SAINT PAUL, MINN. (November 11, 2022)—On a brisk January day in Kentucky, 1974, the first WIC (Supplemental Nutrition Program for Women, Infants, and Children) site opened its physical and metaphorical doors to foster food access among persons at key developmental stages. The number of WIC participants has since skyrocketed from 88,000 per month to more than six million per month, and 43% of children in the U.S. now receive WIC benefits. This breadth of support, especially for those at greater nutritional risk, compounds the urgency to ensure that the foods provided in this program help meet nutritional needs, such as improving whole grain intake.
Cereals & Grains Association, in partnership with General Mills, Inc., convened a roundtable of experts on whole grains and maternal and child health in April 2022 to discuss the benefits and potential implications of increasing whole grains in WIC food packages. CEO of Cereals & Grains Association Amy Hope comments, “Partnering with General Mills to assemble this panel of experts informed our science agenda and messaging on this topic. This collaboration is key to enriching our community in a tangible and equitable way, and our end goal is to provide information that allows consumers to make healthier choices with their diet.”
The experts’ discussion is newly reported in Cereal Chemistry by Joanne L. Slavin, Lisa M. Sanders, and Virginia A. Stallings. Their paper highlights several of the key recommendations from the National Academy of Sciences, Engineering, and Medicine (NASEM) report in 2017, such as adopting a whole grain-rich definition for breakfast cereals and providing only whole grain-rich cereals in WIC food packages.
Increasing whole grain consumption is critical, as 93% of children and 100% of women in the WIC program do not meet the recommended intake of whole grains,1 and WIC food packages currently require only half of the breakfast cereals to be whole grain. Despite these statistics, the USDA Food and Nutrition Service (USDA FNS) has not yet updated WIC food packages in response to the NASEM recommendations, although it is expected they will release an update soon.
Additionally, the paper suggests that adopting the definition of whole grain-rich already used in other federal feeding programs, such as the School Breakfast Program and the National School Lunch Program, will increase consistency for consumers and food manufacturers.
As noted in the NASEM report, whole grain intake in children participating in the school lunch and breakfast programs has improved since these programs required more whole grain-rich foods, so it is anticipated that similar requirements for WIC would also improve intake.
The experts raised concern about whether a requirement allowing only whole grain cereals would limit the availability of culturally relevant cereals, like corn and rice cereals, but concluded that implementing the whole grain-rich definition will better enable the inclusion of whole grain corn and rice cereals in WIC food packages.

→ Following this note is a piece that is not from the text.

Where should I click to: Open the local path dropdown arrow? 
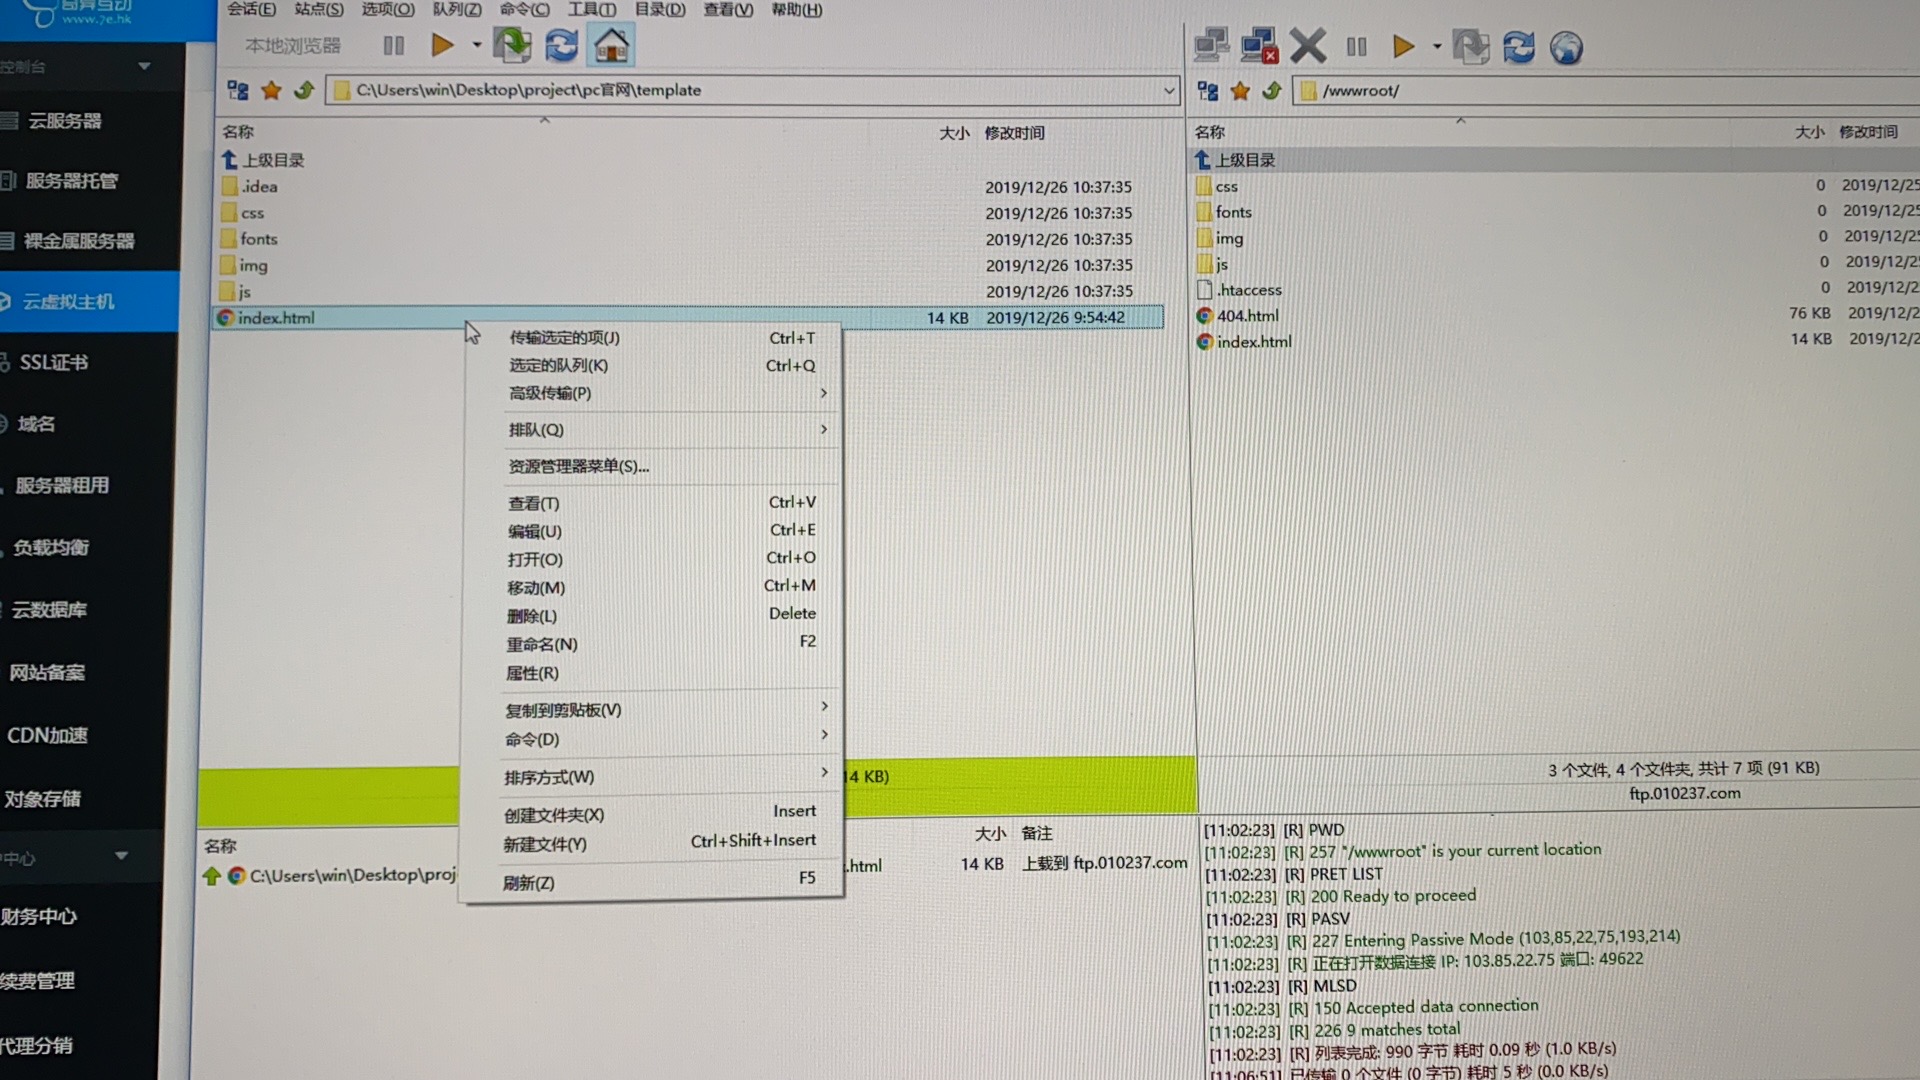1168,91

They also discussed how a shift to all whole grain-rich cereals could possibly impact the cost of WIC food packages. While they agreed that the cost of WIC food packages may slightly increase, the potential healthcare savings that could result from increasing whole grain intake may more than offset the price increase, according to health economic research discussed at the roundtable.
This paper demonstrates the potential impact of public policy on nutrient intake in populations at greater nutritional risk, such as low-income mothers and children, emphasizing that NASEM’s whole grain recommendations can help improve accessibility to nutritious food.
For further details, read Opportunities to increase whole grain intake within the Special Supplemental Nutrition Program for Women, Infants, and Children (WIC), published in Cereal Chemistry by Cereals & Grains Association and Wiley.
Cereal Chemistry®, an international journal for grain science research since 1924, publishes high-quality papers reporting novel research and significant conceptual advances in genetics, biotechnology, composition, processing, and utilization of cereal grains (barley, maize, millet, oats, rice, rye, sorghum, triticale, and wheat), pulses (beans, lentils, peas, etc.), oil-seeds, and specialty crops (amaranth, flax, quinoa, etc.) Research that advances the fields of instrumentation, analysis, and methodology are covered, as well as utilization of grains as they relate to human and animal health or nutrition.
1NASEM, 2017. Review of WIC food packages: Improving balance and choice.